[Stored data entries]
::::

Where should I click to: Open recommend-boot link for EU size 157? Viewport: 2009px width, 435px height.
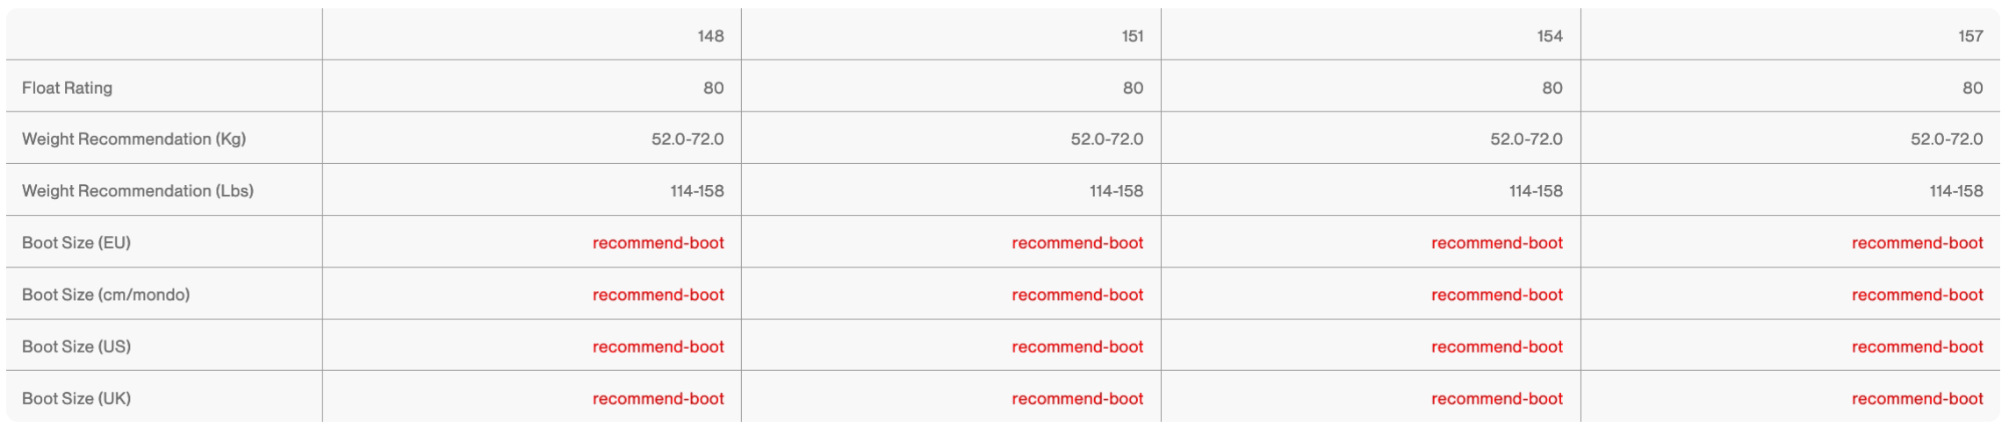pyautogui.click(x=1917, y=243)
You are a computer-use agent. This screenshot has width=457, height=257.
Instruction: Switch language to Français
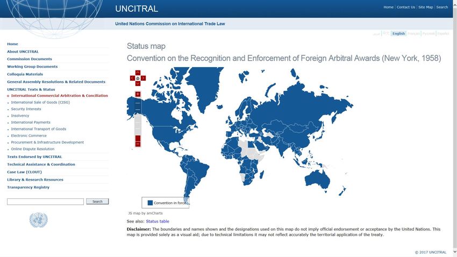(413, 33)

::::

What you should do ->
An exact, image-free transcription of all the records above is needed.

Output ->
Where should I click to: Open recommend-boot link for EU size 157? Viewport: 2009px width, 435px height.
pyautogui.click(x=1917, y=243)
You are a computer-use agent. This screenshot has width=457, height=257.
Instruction: Switch language to Français
(413, 33)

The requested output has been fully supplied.